------ INFORMATION SUPPLIED ------

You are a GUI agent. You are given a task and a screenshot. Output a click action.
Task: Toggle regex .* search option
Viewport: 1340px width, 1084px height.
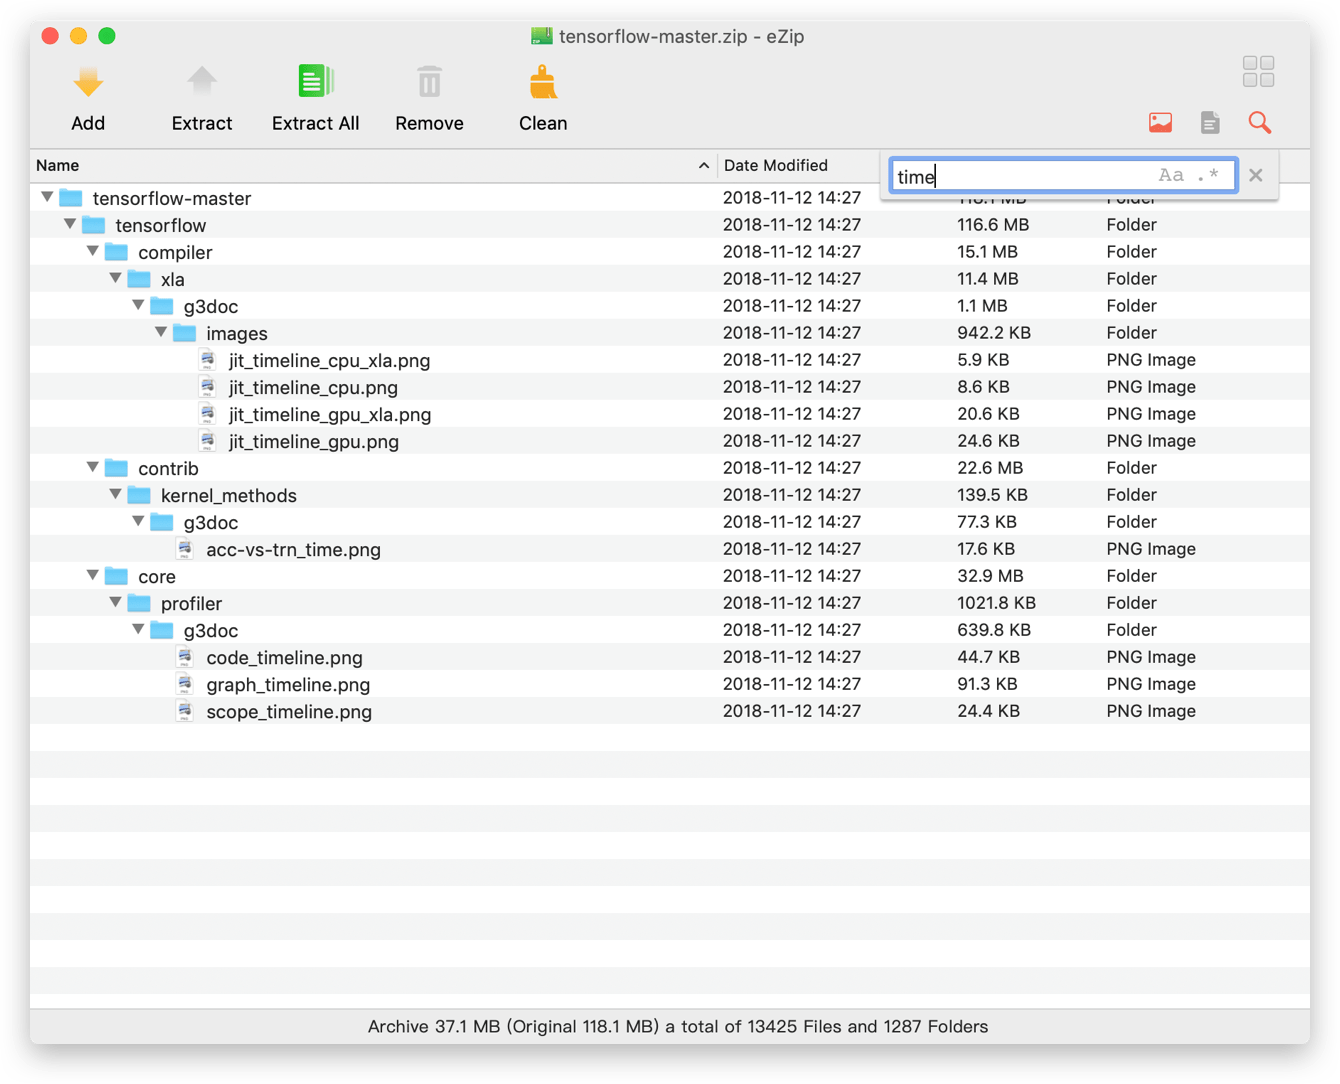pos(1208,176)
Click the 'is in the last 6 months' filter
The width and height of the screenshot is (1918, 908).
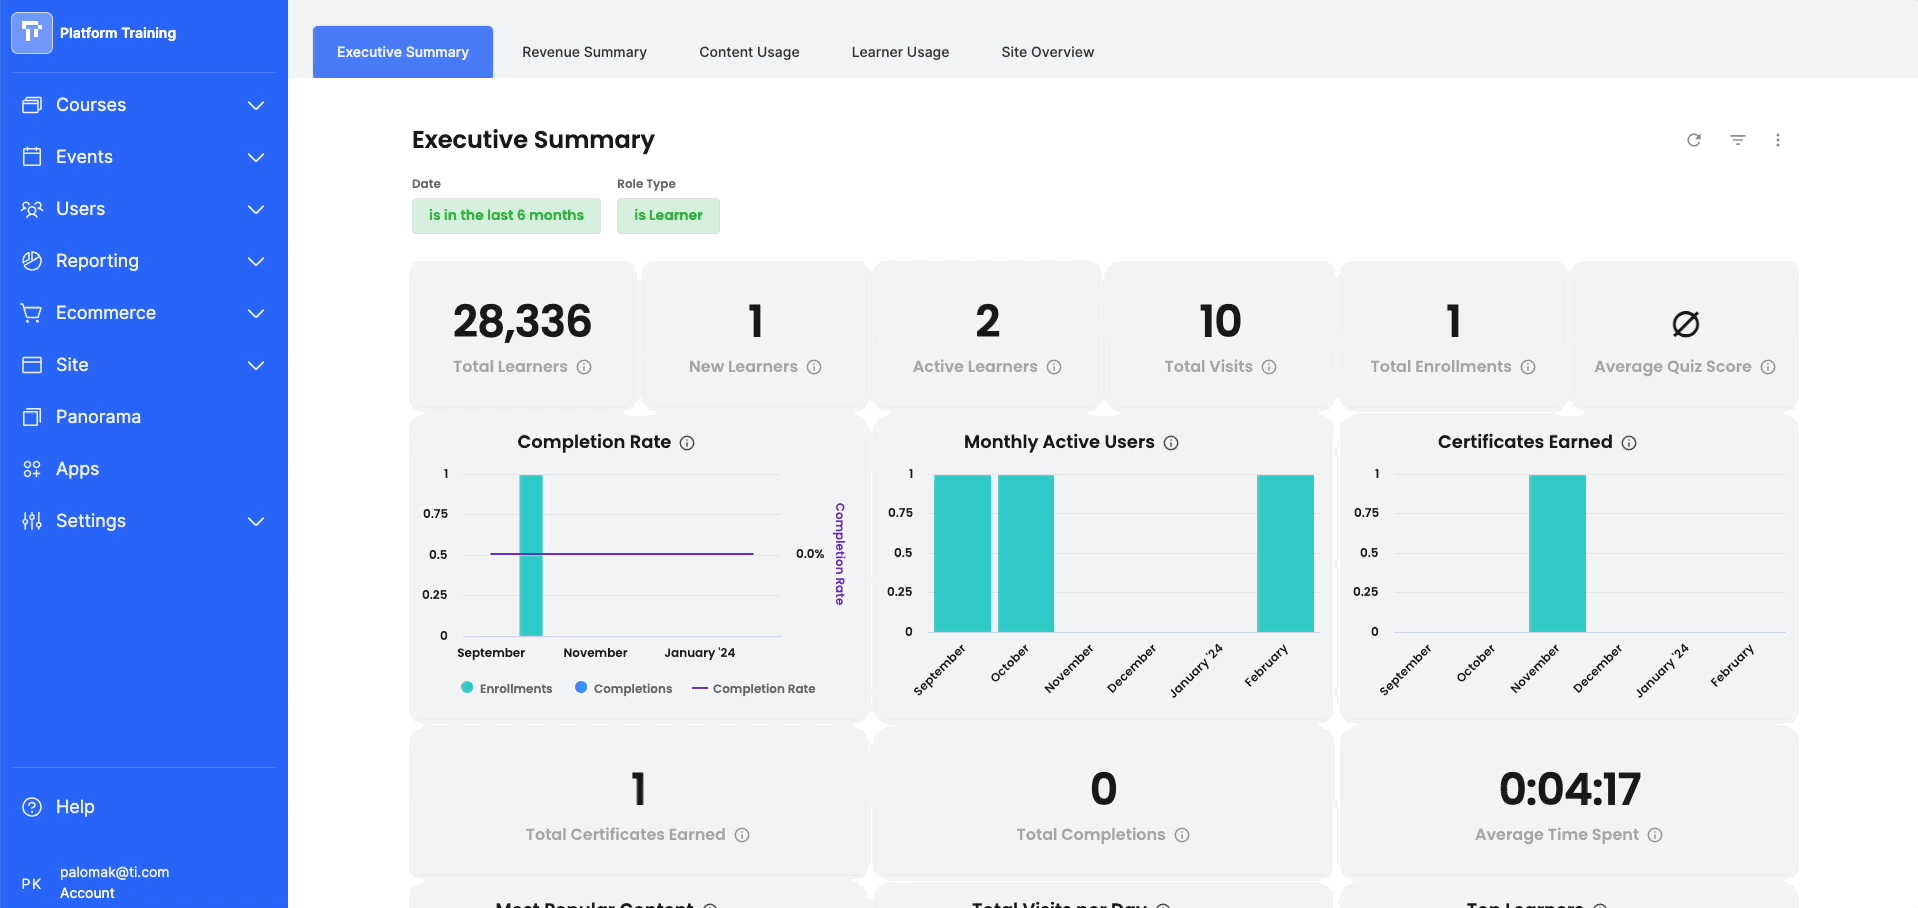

------

(WORK REQUEST)
What you return should be the exact lines from the one containing "Viewport: 1340px width, 1084px height." through the end of the listing above, both included, minus any pictures.

(ANSWER TO THIS EXERCISE)
Viewport: 1340px width, 1084px height.
pos(1208,176)
Click the 'is in the last 6 months' filter
The width and height of the screenshot is (1918, 908).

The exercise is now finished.